Data shown:
-*-*-
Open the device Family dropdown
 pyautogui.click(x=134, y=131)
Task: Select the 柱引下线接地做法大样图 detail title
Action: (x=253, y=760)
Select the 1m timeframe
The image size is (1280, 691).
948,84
-*-*-
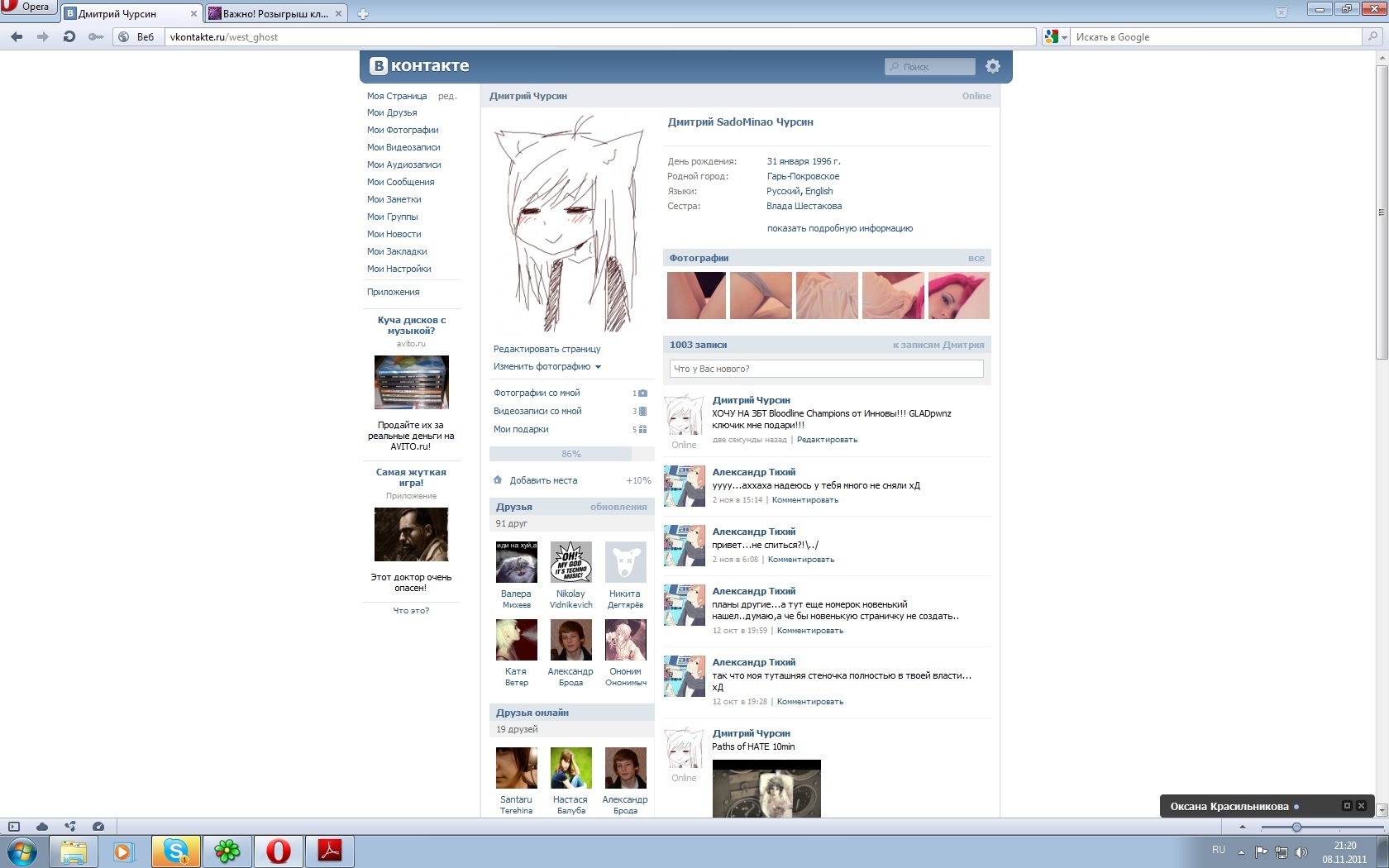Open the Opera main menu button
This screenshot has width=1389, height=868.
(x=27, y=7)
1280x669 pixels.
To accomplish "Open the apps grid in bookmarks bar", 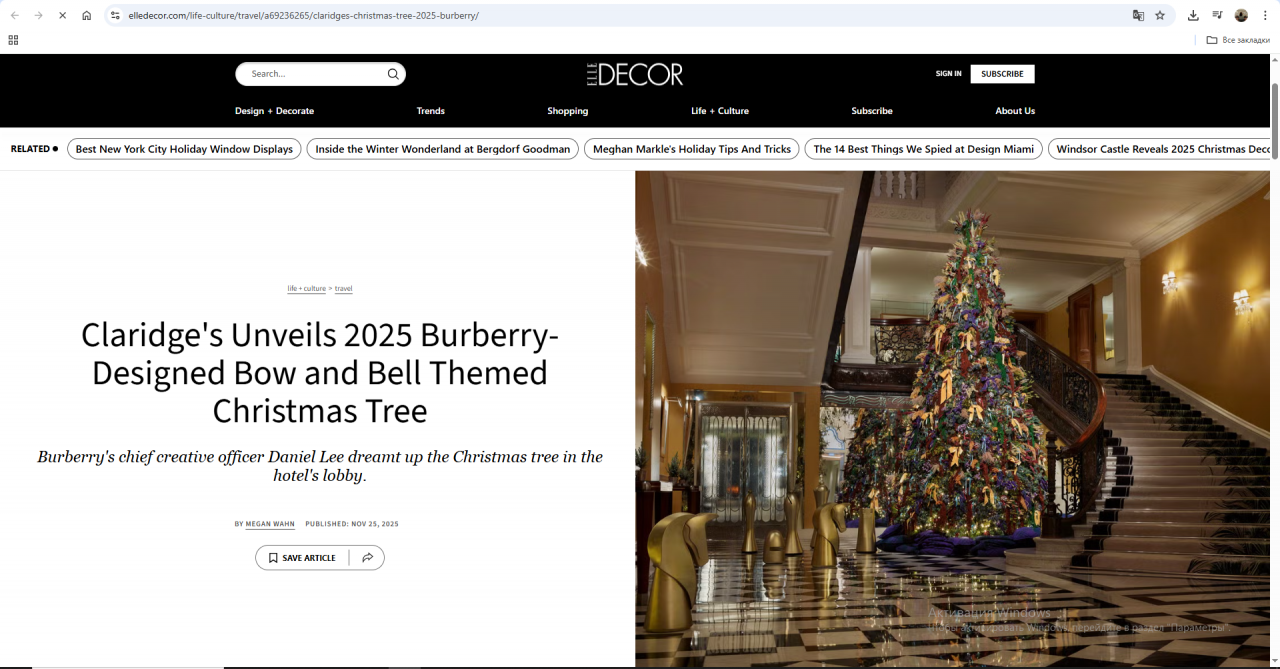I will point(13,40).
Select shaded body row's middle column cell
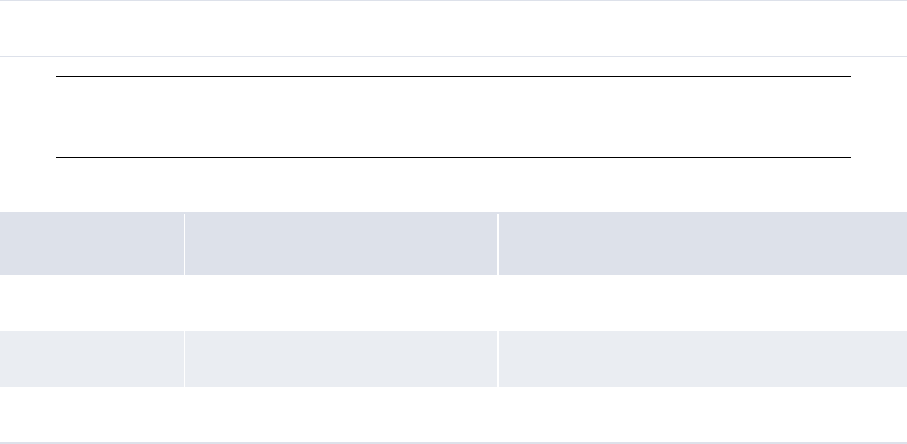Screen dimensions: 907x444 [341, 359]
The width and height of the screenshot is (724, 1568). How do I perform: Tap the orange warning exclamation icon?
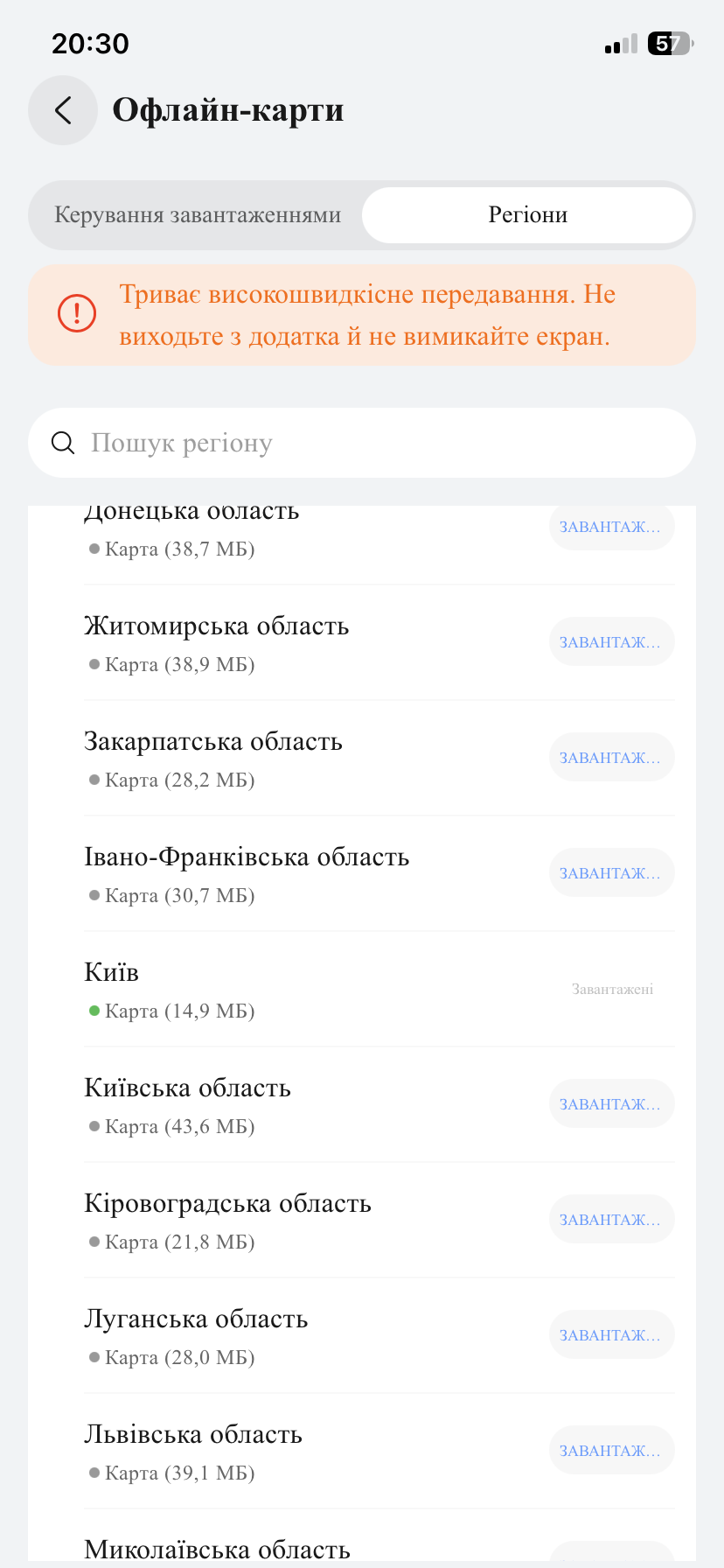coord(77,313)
-*-*-
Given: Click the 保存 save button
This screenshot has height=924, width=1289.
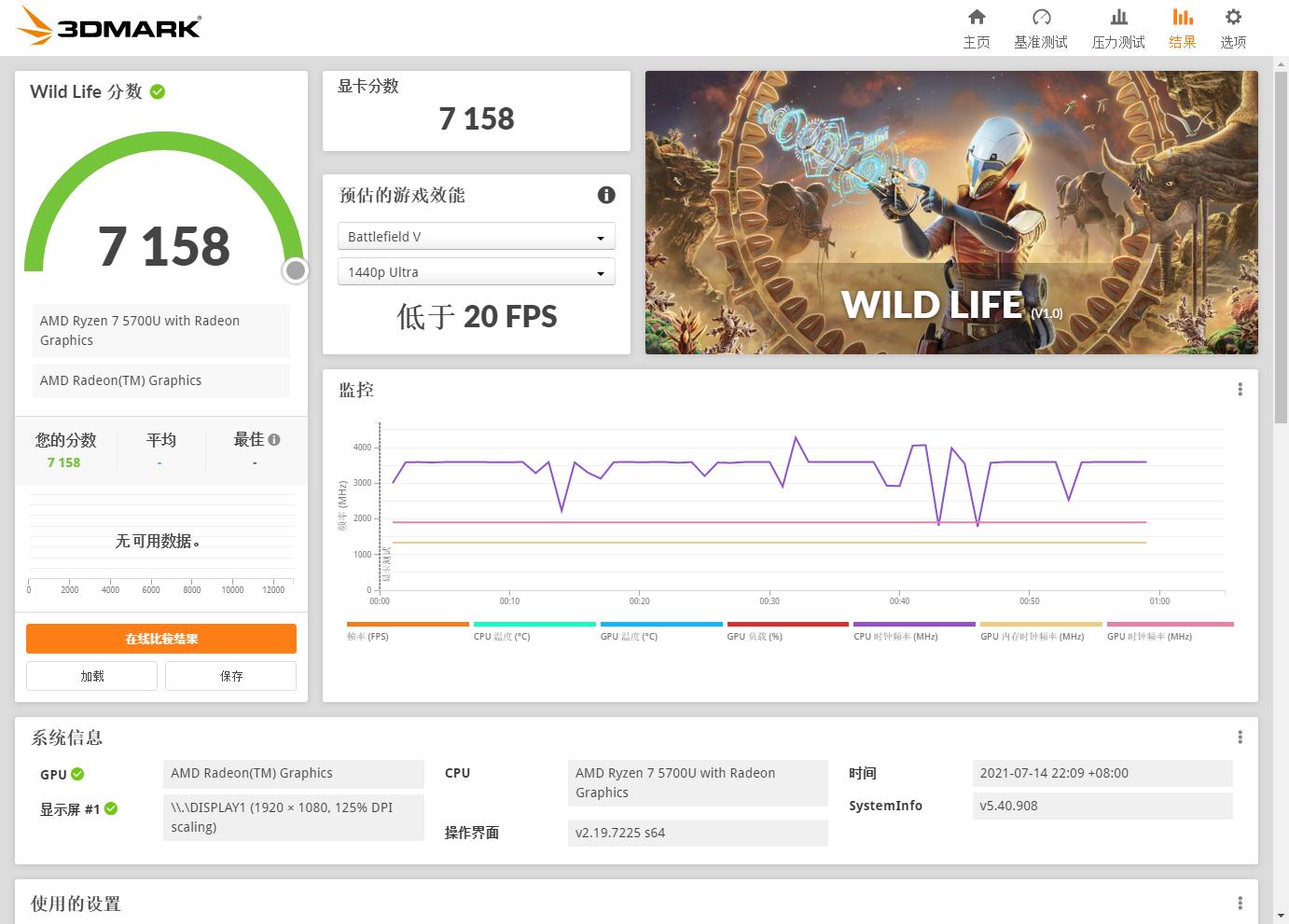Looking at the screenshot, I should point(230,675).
-*-*-
Exercise objective:
Recast the lines from the line with "Given: Click the 保存 save button" to the line with "Looking at the" as a JSON list of strings, one string per line, omitting blank lines. Leave out the pictures.

Written solution:
[
  "Given: Click the 保存 save button",
  "This screenshot has height=924, width=1289.",
  "Looking at the screenshot, I should point(230,675)."
]